Corporate and Commercial
Retail and Hospitality
James Lyons
April 2025
Director in the Corporate and Commercial team, James Lyons, comments on the trend of private equity firms investing in retailers, and discusses how these growth strategies can benefit both business and private equity buyers.
James’ comments were published in Retail Sector, 4 April 2025, and can be found here.
Speaking with Retail Sector about the trend of publicly listed retailers taking private equity, James explains that “if the business continues to benefit from access to institutional capital, stock liquidity, and the other advantages that come with a listing, then remaining public makes sense.”
He states that there are challenges that come with this, noting “the costs of listing, the scrutiny, and the increased pressure, especially with rising employer and NI costs, all add up. When those burdens become greater than the benefits, it’s easy to see why more retail companies are opting to go private.”
Commenting on the recent acquisitions of Walgreen Boots Alliance by private equity, James told Retail Sector that “Sycamore’s acquisition of Walgreens includes Boots, but that’s just one part of the wider business. A number of commentators believe that Sycamore will likely spin off Boots to focus more on the US retail market. It’s possible we could see Boots reappear on the public markets, perhaps through a demerger and a new listing in the UK. Alternatively, it could be sold to another private equity firm or a trade buyer.
“While it’s hard to predict exactly what form it will take, I’m sure the brand will endure.”
James explains that, for private equity firms looking for retailers to invest in, “it’s about identifying where investment can generate increased returns over the next few years and ensuring the business is positioned for long-term sustainability. Take Boots, for example. Its pharmacy element is heavily regulated, which may be of interest to some private equity firms, but not necessarily to all.”
James also notes that “retailers that can leverage technology to strategically enhance their business are likely to attract more private equity interest. Ultimately, the future of retail is moving towards digital, making it a key area for private equity firms, rather than traditional high street retail.”

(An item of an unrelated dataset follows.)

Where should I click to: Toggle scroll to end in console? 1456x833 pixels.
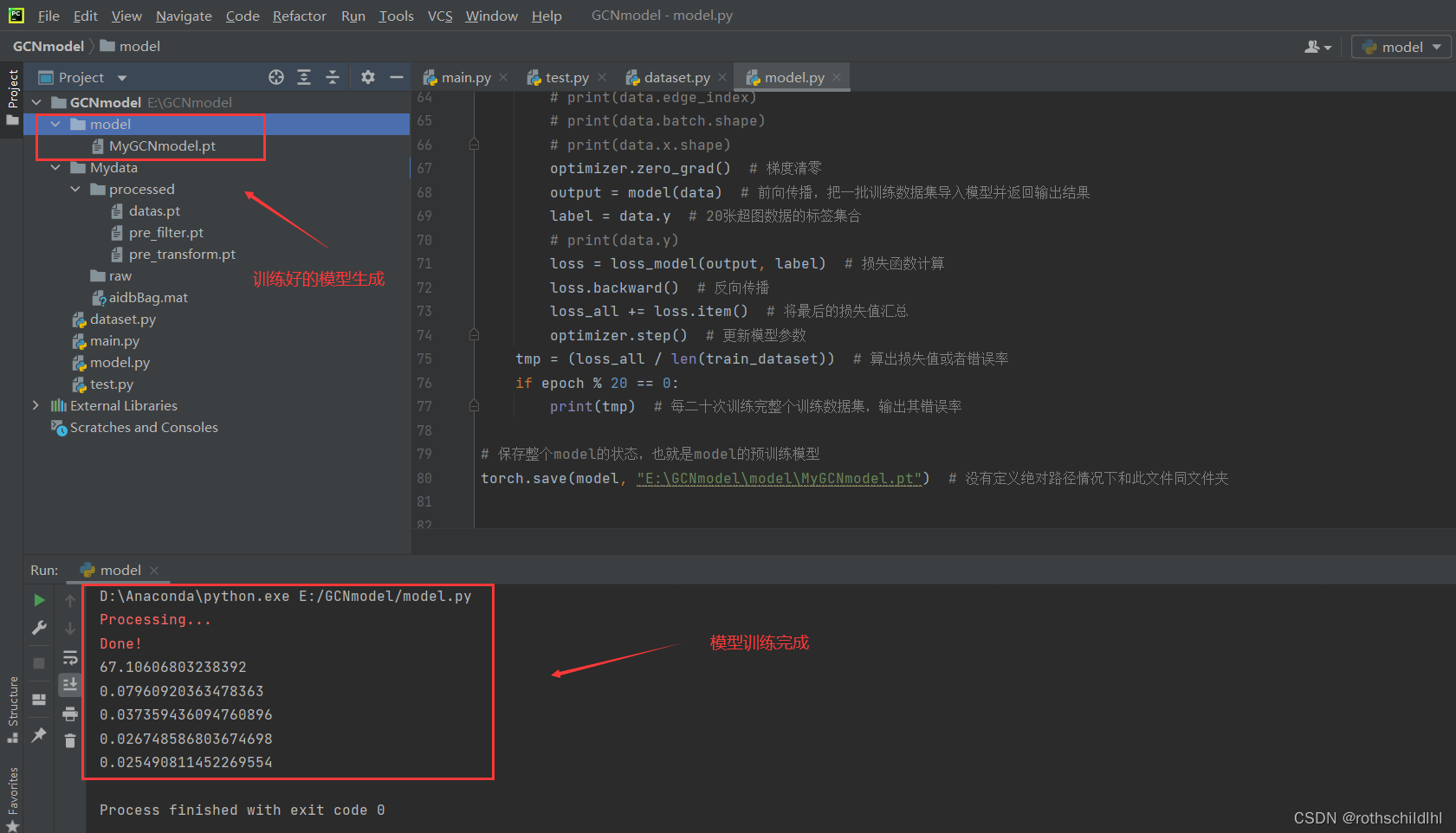click(70, 685)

Speaking on the evolution of this sector, James commented “Retail now is very different from what it was two decades ago. It’s a blend of the traditional high street and the rapidly expanding online retail sector. The rise of digital technology and AI interfaces has really shaped the way consumers shop today. Private equity firms bring both expertise and investment, particularly in the digital and e-commerce space. Traditional retailers may not have had the same level of expertise or know-how, and that’s where private equity can make a real difference.”
He goes on to argue that this is not the be all and end all of business, stating that “public listings can still be a credible option for the right business at the right point in its cycle, if done for the right reasons. So, I don’t see this as a long-term trend. For example, it’s not beyond the realms of possibility that Boots could come back to the public markets at some point, if it makes sense for the business.
James concludes by suggesting that, overall, the strategy of the private equity firms is key to such deals, and that these are questions retailers must consider
“There has to be a commercial deal that works for both parties. What are the intentions of the new owner? What areas do they plan to invest in? Where do they see future growth? Is this the right owner to take the business to the next level?”